Der Moment, in dem mein 45-jähriger Sohn mich, einen 71-Jährigen, „Papa“ nennt, erfüllt meine Seele mit einer melancholischen Freude. Es ist kein bloßes Wort, sondern eine Melodie, die mich zurück zu jenen Jahren führt, als er zu sprechen begann und zunächst nur „Mama“ sagte. Natürlich war sie näher dran, doch irgendwann kam das erste „Papa“, zaghaft wie ein Geschenk. Wer dieses Geräusch hört, weiß, dass Liebe auch in zwei Silben wohnen kann.

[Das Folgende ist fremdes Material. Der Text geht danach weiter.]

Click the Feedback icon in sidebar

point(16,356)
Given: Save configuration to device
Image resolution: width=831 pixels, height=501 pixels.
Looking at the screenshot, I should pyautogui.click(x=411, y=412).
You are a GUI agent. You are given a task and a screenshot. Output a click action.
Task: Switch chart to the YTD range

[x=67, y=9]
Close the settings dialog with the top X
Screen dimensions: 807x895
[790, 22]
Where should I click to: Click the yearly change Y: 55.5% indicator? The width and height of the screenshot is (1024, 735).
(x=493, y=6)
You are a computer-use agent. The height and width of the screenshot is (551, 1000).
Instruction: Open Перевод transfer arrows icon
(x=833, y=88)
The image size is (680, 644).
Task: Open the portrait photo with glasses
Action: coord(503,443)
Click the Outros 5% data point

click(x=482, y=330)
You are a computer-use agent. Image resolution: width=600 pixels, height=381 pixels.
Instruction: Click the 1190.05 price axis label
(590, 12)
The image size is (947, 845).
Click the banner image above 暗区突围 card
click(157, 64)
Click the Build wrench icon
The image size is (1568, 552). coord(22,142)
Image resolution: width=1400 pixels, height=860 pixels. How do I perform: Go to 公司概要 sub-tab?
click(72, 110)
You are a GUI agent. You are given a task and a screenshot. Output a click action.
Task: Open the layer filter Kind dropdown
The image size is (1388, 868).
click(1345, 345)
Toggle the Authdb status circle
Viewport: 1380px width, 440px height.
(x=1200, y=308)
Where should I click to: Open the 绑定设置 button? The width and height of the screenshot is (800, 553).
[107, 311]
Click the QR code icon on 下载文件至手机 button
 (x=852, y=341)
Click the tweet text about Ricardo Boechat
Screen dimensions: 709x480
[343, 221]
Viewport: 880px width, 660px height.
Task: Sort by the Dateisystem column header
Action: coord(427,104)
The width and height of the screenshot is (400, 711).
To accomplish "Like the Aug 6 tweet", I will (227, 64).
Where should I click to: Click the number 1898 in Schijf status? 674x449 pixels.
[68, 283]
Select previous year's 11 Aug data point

Ohne die Vorfahren, unabhängig von ihrer Zeit, gäbe es uns nicht. Ein Mann und eine Frau begegneten sich, fühlten Zuneigung, und der Strom des Lebens begann zu fließen. Seitdem bleibt dieses Wunder lebendig, Generation um Generation.
Heute stehen wir an der Spitze einer Pyramide aus Zuneigung. Im breiten Fundament liegen Millionen von Liebesgeschichten, Schweiß, Tränen und Zufälle – alles trägt uns. Doch kennen wir meist nur die obere Schicht: Eltern, vielleicht Großeltern, aber Urgroßeltern selten. Die Erinnerung reißt ab, doch das Werk ihrer Liebe lebt in uns fort.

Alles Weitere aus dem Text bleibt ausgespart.